Próg w „Ora et Labora” – fot. M. Golicz
Uskok „Maigangów” badaliśmy też z powierzchni, odwiedzając Einsamerkar. W ciągu trzech dni opatentowaliśmy kolejną wersję dojścia do tej doliny zawieszonej, tym razem względnie osłoniętą. Wydaje nam się, że w nowym wariancie możemy zostawić na zimę poręczówki. A jest ich niemało – aby dotrzeć 380 metrów od bazy zużyliśmy około 400 metrów liny. Na linii uskoku namierzyliśmy dwie do tej pory nieznane jaskinie i zamierzamy je badać za rok.
Nowa droga do Einsamerkaru (fot. M. Golicz)
Bliżej bazy, działając w odległości może dwudziestu minut od dolnego otworu „Gruberki”, odgruzowaliśmy jeszcze pewien ciekawy korytarzyk z przewiewem. Za nim odkryliśmy jakieś 120 metrów „Gangów Żebraków”, ale niestety prawdopodobnie kierujących się do powierzchni. Odbył się też jeden biwak w Gamssteighöhle, na którym kontynuowaliśmy zjazd studnią Mopsen-Klopsen, startując z głębokości -400 m. Ta studnia bardzo chce nas prowadzić głębiej w masyw, ale niestety drugi biwak musiał zostać odwołany z powodu splotu różnych kontuzji i na konkretne rezultaty również trzeba będzie poczekać.
Pomiary w Gangach Żebraków (fot. M. Golicz)

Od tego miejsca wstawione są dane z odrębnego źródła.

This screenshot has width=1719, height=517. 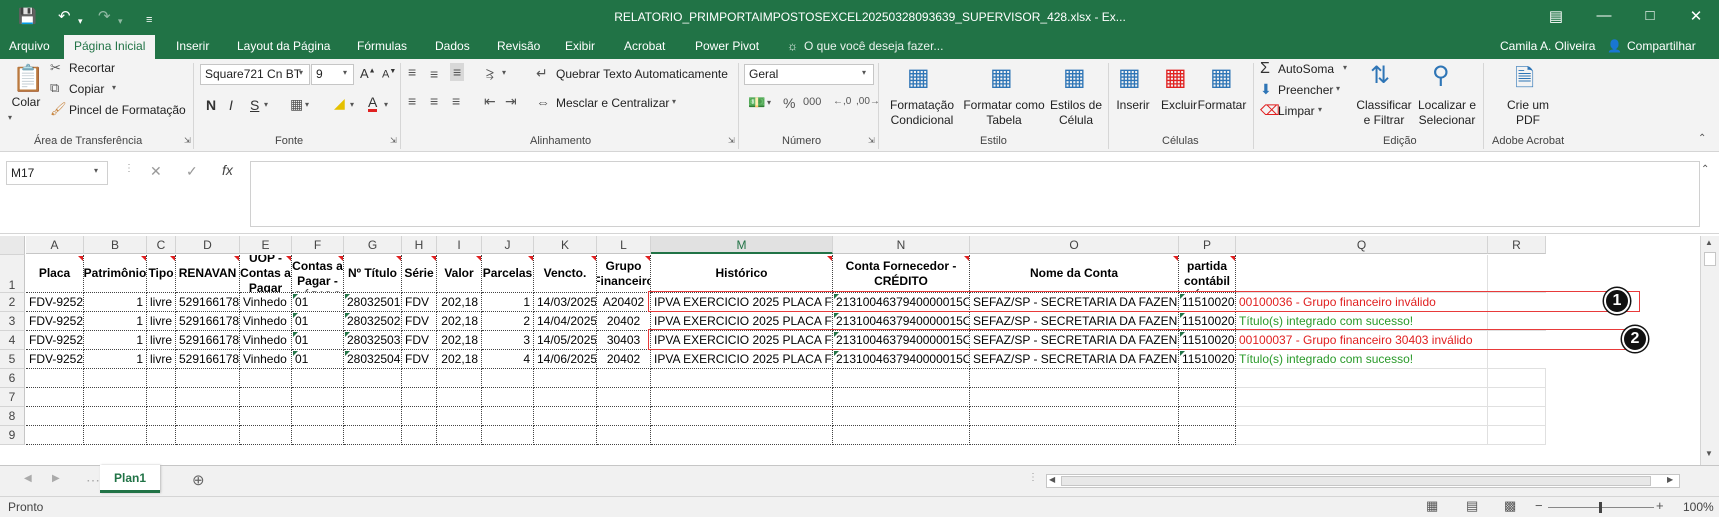 What do you see at coordinates (1705, 170) in the screenshot?
I see `formula-bar-collapse-icon: ⌃` at bounding box center [1705, 170].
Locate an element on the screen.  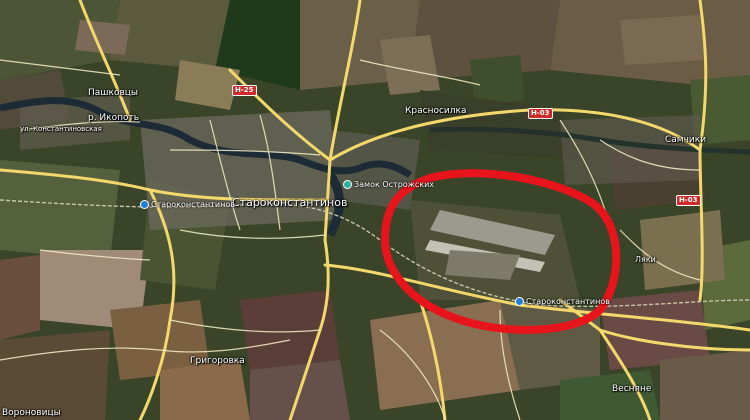
highway-shield-1: H-25 is located at coordinates (244, 90).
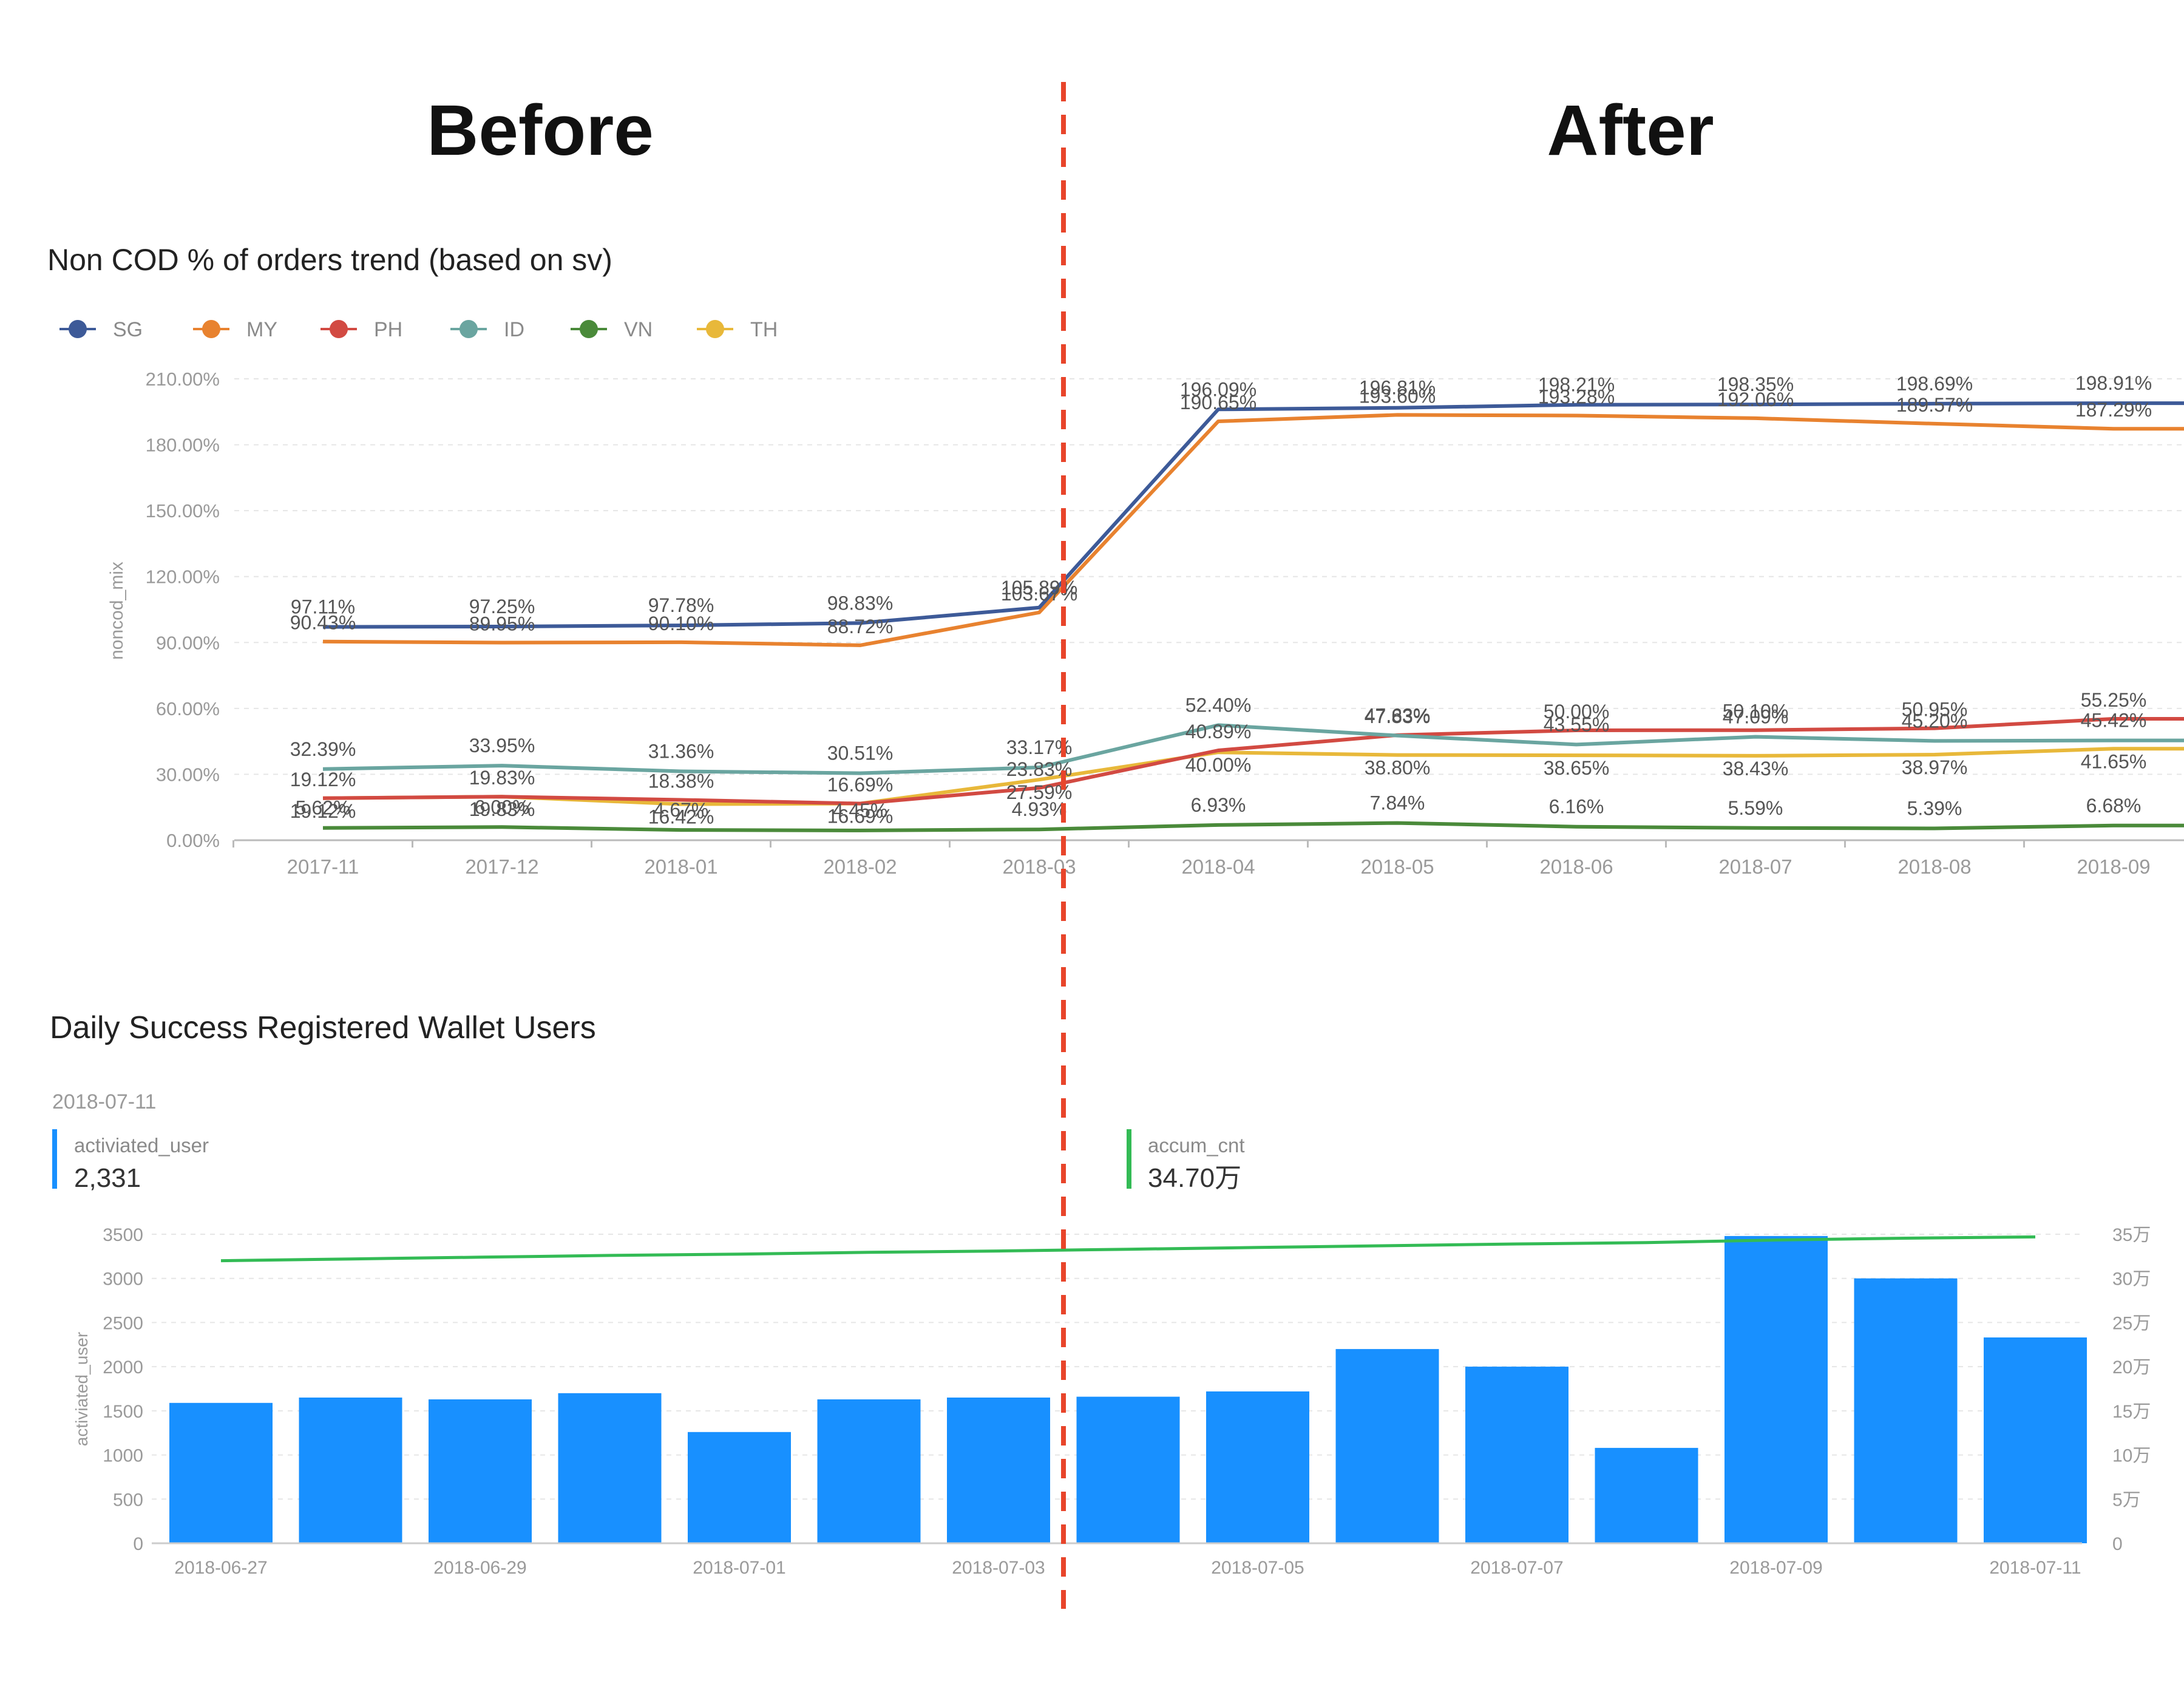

Łącznie odkryliśmy i udokumentowaliśmy 1131 m nowych partii w Gruberhornhöhle oraz 51 m w Gamssteighöhle. Akcja górska miała miejsce w pierwszych trzech tygodniach sierpnia, a udział wzięli: Mateusz Golicz (RKG „Nocek”, kierownik wyprawy), z WKTJ: Aleksandra Skowrońska-Golicz i Kacper Cieślawski, z KKS: Dariusz Mazur, Anna Atraszkiewicz, Jacek Szczygieł, Miłosz Dryjański; Marta Walczewska (Sopocki KTJ) oraz Izabela Pałygiewicz (Speleoklub Warszawski). Dziękujemy za wsparcie finansowe z budżetu Komisji Taternictwa Jaskiniowego PZA, a także kolegom i koleżankom z Landesverein für Höhlenkunde in Salzburg za dużą pomoc organizacyjną oraz udostępnienie nam klubowego lokalu jako tymczasowej bazy i magazynu.